Fotograma de la película Mon cher sujet, 1988.

​ “El corazón humano es lo único en el mundo que puede llevar la carga de un diálogo consigo mismo, que nos ayuda a soportar vivir con otras personas que siempre serán extrañas”, dice Godard en un momento de Nous sommes tous encore ici (1997). Frente a la del francés, la de Miéville es la voz de la esperanza. Quizás la película que mejor representa este optimismo es Mi tema favorito (Mon cher sujet, 1988), que trata sobre tres generaciones de mujeres: abuela, hija y madre. Al inicio de la película, Angèle Renoir (Gaële Le Roi), la hija, está embarazada pero no puede dar a luz en ese momento de su vida, por lo que se somete a un aborto. Tiene en común con Agnès, su madre (Anny Romand), que sus respectivas parejas no trabajan en una profesión similar a la de ellas: Angèle es cantante de ópera y Agnès es escritora. Al mismo tiempo, la relación entre Agnès y su madre Odile (Hélène Roussel) experimenta algunos momentos de resentimiento. Ahora la inevitable fisura es entre madres e hijas; aun así, Miéville encuentra esperanza en esta cadena. Cuando Angèle es madre, su pequeño hijo parece ser el eslabón que finalmente las sujeta; tal vez represente una especie de síntesis.

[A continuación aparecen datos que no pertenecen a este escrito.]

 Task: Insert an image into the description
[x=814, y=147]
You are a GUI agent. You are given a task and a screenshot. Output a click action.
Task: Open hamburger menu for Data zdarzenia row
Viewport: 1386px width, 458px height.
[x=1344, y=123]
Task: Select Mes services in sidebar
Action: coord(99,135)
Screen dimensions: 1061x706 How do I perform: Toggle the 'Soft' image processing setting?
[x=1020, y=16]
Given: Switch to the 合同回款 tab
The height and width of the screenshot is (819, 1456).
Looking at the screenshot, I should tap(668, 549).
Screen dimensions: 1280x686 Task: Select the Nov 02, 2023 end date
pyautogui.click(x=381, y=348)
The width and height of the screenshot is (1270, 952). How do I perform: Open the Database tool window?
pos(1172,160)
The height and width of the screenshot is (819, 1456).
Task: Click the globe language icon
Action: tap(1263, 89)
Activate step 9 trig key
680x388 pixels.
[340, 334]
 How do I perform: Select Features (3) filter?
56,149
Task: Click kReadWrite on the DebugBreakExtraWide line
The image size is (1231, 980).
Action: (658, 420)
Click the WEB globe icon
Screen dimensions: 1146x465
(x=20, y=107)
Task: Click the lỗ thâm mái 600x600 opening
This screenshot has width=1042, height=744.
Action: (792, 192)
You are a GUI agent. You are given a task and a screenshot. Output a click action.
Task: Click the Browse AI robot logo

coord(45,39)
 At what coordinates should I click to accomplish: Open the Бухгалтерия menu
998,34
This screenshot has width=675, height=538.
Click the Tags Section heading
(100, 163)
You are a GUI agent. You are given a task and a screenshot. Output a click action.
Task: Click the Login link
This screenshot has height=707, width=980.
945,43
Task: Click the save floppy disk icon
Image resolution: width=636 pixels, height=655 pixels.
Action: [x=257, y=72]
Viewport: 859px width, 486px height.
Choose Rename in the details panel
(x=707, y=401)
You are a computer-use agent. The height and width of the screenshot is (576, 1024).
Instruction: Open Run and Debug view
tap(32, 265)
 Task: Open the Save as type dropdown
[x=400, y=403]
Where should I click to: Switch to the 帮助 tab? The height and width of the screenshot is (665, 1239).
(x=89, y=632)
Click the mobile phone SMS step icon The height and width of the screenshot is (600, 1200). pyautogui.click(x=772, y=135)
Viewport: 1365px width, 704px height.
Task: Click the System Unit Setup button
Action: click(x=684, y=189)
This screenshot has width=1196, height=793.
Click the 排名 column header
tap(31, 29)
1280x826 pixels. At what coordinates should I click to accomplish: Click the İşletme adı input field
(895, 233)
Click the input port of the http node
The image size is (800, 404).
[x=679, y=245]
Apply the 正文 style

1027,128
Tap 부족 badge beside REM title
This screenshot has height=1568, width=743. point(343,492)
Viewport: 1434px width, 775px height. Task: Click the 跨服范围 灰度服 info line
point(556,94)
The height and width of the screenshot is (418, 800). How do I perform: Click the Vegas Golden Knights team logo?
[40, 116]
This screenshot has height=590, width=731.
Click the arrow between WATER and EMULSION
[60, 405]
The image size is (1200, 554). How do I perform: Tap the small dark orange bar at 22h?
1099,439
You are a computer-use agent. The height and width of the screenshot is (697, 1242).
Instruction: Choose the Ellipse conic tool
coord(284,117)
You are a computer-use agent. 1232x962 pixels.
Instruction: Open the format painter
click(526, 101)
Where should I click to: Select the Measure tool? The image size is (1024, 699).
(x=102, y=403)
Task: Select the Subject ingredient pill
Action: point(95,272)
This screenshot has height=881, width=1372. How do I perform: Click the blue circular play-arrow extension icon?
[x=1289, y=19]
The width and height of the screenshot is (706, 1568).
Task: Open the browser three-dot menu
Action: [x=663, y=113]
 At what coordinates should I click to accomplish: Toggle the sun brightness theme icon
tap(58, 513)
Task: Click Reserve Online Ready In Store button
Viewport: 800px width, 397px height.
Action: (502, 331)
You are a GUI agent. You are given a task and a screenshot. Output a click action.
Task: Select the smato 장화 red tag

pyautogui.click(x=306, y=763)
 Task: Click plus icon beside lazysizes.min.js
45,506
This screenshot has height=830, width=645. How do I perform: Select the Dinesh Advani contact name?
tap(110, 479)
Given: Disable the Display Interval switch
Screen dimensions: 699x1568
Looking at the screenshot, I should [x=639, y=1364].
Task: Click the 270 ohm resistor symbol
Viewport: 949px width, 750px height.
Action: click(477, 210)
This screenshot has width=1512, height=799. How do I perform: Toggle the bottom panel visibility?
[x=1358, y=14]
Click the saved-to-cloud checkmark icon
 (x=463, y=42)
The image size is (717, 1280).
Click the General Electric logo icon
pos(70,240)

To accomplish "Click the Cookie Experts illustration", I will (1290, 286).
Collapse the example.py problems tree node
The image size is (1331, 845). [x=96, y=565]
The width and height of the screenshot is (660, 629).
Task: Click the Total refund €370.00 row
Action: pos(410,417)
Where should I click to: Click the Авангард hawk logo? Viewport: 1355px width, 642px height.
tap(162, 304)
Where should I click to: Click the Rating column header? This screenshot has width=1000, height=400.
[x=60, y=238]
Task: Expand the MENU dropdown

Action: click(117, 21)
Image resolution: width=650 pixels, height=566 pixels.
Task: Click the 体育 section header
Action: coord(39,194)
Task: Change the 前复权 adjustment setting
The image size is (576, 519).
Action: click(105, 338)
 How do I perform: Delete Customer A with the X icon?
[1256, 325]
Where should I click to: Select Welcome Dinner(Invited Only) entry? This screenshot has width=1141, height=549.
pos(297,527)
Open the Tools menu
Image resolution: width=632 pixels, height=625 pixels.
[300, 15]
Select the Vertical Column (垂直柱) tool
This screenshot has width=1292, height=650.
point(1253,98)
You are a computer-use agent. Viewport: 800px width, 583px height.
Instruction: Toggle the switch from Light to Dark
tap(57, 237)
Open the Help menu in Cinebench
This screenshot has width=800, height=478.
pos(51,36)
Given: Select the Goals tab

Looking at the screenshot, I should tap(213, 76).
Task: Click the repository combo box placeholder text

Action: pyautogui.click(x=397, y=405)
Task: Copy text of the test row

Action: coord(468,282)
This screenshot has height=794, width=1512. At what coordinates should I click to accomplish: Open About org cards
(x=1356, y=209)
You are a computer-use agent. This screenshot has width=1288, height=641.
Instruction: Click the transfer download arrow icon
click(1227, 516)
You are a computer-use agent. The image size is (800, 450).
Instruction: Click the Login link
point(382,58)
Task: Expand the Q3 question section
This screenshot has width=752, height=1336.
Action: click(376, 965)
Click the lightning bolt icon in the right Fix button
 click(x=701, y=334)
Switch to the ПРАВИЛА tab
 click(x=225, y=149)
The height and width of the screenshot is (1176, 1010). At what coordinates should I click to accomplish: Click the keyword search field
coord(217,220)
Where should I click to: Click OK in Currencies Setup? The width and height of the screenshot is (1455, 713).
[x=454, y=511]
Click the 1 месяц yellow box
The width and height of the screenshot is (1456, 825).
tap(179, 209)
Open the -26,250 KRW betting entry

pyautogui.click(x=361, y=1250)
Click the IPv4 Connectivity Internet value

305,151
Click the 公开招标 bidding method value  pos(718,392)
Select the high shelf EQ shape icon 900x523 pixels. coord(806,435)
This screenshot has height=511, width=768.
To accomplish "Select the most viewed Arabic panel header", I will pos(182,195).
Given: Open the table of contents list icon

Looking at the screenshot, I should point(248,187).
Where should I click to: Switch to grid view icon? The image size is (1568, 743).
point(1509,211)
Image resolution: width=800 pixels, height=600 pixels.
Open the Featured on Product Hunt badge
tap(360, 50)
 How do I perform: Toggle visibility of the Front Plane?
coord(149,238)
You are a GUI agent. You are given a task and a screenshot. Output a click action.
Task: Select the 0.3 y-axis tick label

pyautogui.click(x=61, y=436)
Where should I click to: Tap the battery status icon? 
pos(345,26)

Las películas de la cineasta, a través de aquello profundamente material como la fábrica o la casa, pero también a través de todo lo que se nos escapa, como el deseo —que parece un río—, nos invitan a cruzar ese trecho que nos separa de los otros; nos invitan, como se dice en Nous sommes tous encore ici, “a ser capaces de acostumbrarnos lentamente al corazón de los otros”.

Imagen de portada: Fotograma de la película Mon cher sujet, 1988.